**Goal**: Copy every one of the items below line for line, keeping each character unchanged.

(Collected data)
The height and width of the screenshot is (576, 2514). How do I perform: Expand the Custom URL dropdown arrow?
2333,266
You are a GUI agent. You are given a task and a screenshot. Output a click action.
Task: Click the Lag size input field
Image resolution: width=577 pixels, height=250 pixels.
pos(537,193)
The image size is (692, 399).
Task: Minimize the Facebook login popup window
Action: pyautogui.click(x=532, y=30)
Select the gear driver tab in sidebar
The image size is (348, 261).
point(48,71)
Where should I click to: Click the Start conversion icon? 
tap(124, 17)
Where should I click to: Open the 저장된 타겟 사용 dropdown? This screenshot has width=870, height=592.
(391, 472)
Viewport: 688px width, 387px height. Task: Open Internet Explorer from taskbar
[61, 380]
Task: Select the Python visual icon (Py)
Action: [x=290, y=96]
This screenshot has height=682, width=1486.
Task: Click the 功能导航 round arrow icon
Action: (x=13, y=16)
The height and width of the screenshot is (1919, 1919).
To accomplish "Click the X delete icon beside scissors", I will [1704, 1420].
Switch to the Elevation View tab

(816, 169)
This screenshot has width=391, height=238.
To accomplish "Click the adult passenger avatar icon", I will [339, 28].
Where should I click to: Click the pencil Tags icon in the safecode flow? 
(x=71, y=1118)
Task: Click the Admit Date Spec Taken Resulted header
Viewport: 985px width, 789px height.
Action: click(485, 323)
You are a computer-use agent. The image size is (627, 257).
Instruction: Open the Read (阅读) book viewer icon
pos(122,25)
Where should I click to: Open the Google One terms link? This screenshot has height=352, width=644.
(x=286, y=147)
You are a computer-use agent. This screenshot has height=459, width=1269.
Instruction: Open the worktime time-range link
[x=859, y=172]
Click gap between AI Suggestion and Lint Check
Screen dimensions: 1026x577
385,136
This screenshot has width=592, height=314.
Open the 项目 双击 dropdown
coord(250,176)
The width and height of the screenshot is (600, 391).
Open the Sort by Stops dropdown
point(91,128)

**Written reply**:
The height and width of the screenshot is (576, 2514). How do I perform: Expand the Custom URL dropdown arrow?
2333,266
You are a GUI agent. You are given a task and a screenshot. Output a click action.
Task: Click the Lag size input field
Image resolution: width=577 pixels, height=250 pixels.
pos(537,193)
The image size is (692, 399).
Task: Minimize the Facebook login popup window
Action: pyautogui.click(x=532, y=30)
Select the gear driver tab in sidebar
The image size is (348, 261).
point(48,71)
Where should I click to: Click the Start conversion icon? 
tap(124, 17)
Where should I click to: Open the 저장된 타겟 사용 dropdown? This screenshot has width=870, height=592.
(391, 472)
Viewport: 688px width, 387px height. Task: Open Internet Explorer from taskbar
[61, 380]
Task: Select the Python visual icon (Py)
Action: [x=290, y=96]
This screenshot has height=682, width=1486.
Task: Click the 功能导航 round arrow icon
Action: (x=13, y=16)
The height and width of the screenshot is (1919, 1919).
To accomplish "Click the X delete icon beside scissors", I will [1704, 1420].
Switch to the Elevation View tab

(816, 169)
This screenshot has width=391, height=238.
To accomplish "Click the adult passenger avatar icon", I will [339, 28].
Where should I click to: Click the pencil Tags icon in the safecode flow? 
(x=71, y=1118)
Task: Click the Admit Date Spec Taken Resulted header
Viewport: 985px width, 789px height.
Action: click(485, 323)
You are a computer-use agent. The image size is (627, 257).
Instruction: Open the Read (阅读) book viewer icon
pos(122,25)
Where should I click to: Open the Google One terms link? This screenshot has height=352, width=644.
(x=286, y=147)
You are a computer-use agent. This screenshot has height=459, width=1269.
Instruction: Open the worktime time-range link
[x=859, y=172]
Click gap between AI Suggestion and Lint Check
Screen dimensions: 1026x577
385,136
This screenshot has width=592, height=314.
Open the 项目 双击 dropdown
coord(250,176)
The width and height of the screenshot is (600, 391).
Open the Sort by Stops dropdown
point(91,128)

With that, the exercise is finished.